→ Pixel coordinate grounding data
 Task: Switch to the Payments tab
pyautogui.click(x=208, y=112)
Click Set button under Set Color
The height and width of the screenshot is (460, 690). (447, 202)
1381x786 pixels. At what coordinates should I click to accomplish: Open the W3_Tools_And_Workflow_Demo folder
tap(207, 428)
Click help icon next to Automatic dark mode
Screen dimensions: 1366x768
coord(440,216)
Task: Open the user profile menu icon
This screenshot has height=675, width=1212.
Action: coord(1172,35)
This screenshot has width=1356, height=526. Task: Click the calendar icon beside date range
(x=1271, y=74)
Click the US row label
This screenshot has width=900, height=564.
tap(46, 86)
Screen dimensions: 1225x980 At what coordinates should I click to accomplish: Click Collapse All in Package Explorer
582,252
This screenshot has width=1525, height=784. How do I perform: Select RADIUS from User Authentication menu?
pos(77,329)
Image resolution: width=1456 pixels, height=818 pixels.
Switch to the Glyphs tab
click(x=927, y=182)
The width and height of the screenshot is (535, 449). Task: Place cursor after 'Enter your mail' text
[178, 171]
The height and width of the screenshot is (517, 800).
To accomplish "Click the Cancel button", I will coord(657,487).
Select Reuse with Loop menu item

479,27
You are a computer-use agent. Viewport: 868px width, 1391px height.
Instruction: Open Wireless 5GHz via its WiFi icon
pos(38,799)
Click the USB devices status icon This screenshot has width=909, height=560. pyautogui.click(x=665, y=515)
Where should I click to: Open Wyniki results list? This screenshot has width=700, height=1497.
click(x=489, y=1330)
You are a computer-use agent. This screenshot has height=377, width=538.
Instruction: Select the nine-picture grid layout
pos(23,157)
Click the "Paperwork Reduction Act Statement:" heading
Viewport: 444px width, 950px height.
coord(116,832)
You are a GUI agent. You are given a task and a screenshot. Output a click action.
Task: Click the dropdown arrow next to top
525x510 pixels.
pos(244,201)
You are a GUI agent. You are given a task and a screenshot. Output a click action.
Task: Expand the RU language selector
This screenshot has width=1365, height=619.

→ Task statement
Set down the data exactly.

→ Task result
 Task: Switch to the Payments tab
pyautogui.click(x=208, y=112)
Click Set button under Set Color
The height and width of the screenshot is (460, 690). (447, 202)
1381x786 pixels. At what coordinates should I click to accomplish: Open the W3_Tools_And_Workflow_Demo folder
tap(207, 428)
Click help icon next to Automatic dark mode
Screen dimensions: 1366x768
coord(440,216)
Task: Open the user profile menu icon
This screenshot has height=675, width=1212.
Action: coord(1172,35)
This screenshot has width=1356, height=526. Task: Click the calendar icon beside date range
(x=1271, y=74)
Click the US row label
This screenshot has width=900, height=564.
tap(46, 86)
Screen dimensions: 1225x980 At what coordinates should I click to accomplish: Click Collapse All in Package Explorer
582,252
This screenshot has width=1525, height=784. How do I perform: Select RADIUS from User Authentication menu?
pos(77,329)
Image resolution: width=1456 pixels, height=818 pixels.
Switch to the Glyphs tab
click(x=927, y=182)
The width and height of the screenshot is (535, 449). Task: Place cursor after 'Enter your mail' text
[178, 171]
The height and width of the screenshot is (517, 800).
To accomplish "Click the Cancel button", I will coord(657,487).
Select Reuse with Loop menu item

479,27
You are a computer-use agent. Viewport: 868px width, 1391px height.
Instruction: Open Wireless 5GHz via its WiFi icon
pos(38,799)
Click the USB devices status icon This screenshot has width=909, height=560. pyautogui.click(x=665, y=515)
Where should I click to: Open Wyniki results list? This screenshot has width=700, height=1497.
click(x=489, y=1330)
You are a computer-use agent. This screenshot has height=377, width=538.
Instruction: Select the nine-picture grid layout
pos(23,157)
Click the "Paperwork Reduction Act Statement:" heading
Viewport: 444px width, 950px height.
coord(116,832)
You are a GUI agent. You are given a task and a screenshot. Output a click action.
Task: Click the dropdown arrow next to top
525x510 pixels.
pos(244,201)
You are a GUI agent. You are given a task and a screenshot. Output a click action.
Task: Expand the RU language selector
This screenshot has width=1365, height=619.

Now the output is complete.